Au lendemain de l’incendie meurtrier de l’Établissement de l’enfance assistée de Mohammadia, une vague de désinformation se propage sur les réseaux sociaux. Des internautes diffusent des images générées par intelligence artificielle en les présentant faussement comme celles des victimes, ce qui pousse les autorités à appeler les internautes à la vigilance.
Depuis plusieurs jours, des publications diffusent des photos présentées comme celles des victimes de l’incendie. Or, selon les autorités, des internautes diffusent ces visuels, entièrement générés par intelligence artificielle, en les accompagnant de fausses informations sur l’identité et l’âge des résidents de l’établissement.
Ces images ne représentent aucune des personnes concernées par le drame.
Les autorités démentent formellement l’authenticité des images largement relayées sur les réseaux sociaux.

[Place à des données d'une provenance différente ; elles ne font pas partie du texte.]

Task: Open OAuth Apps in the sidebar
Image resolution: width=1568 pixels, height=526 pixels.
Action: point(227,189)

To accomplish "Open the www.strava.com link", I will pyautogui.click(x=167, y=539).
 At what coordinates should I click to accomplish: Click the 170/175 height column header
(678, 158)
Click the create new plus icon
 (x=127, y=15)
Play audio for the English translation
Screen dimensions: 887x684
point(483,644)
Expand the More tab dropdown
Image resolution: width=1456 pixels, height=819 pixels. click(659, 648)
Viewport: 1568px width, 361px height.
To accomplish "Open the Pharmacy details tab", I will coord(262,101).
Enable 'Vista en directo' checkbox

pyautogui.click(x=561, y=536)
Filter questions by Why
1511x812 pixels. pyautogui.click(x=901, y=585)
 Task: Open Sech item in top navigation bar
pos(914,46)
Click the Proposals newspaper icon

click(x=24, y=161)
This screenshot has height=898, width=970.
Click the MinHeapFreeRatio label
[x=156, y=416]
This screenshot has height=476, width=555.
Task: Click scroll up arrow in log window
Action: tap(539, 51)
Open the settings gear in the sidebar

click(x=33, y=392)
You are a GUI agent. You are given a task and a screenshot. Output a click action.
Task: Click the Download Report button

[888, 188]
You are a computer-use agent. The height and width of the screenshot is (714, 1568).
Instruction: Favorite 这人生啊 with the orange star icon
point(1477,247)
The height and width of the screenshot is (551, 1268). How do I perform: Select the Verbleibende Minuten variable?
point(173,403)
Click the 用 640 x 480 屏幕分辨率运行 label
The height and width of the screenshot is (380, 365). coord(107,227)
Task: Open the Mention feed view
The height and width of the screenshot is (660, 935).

Selon les informations officielles, des internautes ont diffusé ces visuels, créés à l’aide d’outils d’intelligence artificielle générative, en les attribuant faussement aux victimes de l’incendie.
Parmi les rumeurs les plus relayées figure également l’affirmation selon laquelle l’établissement accueillait des nourrissons ou de très jeunes enfants. Le ministère de la Solidarité nationale, de la Famille et de la Condition de la femme a précisé que les résidents étaient âgés de 7 à 48 ans et qu’aucun bébé ne se trouvait dans les locaux au moment du sinistre.
Les autorités soulignent que ces contenus trompeurs induisent l’opinion publique en erreur et portent atteinte à la mémoire des victimes ainsi qu’à leurs proches.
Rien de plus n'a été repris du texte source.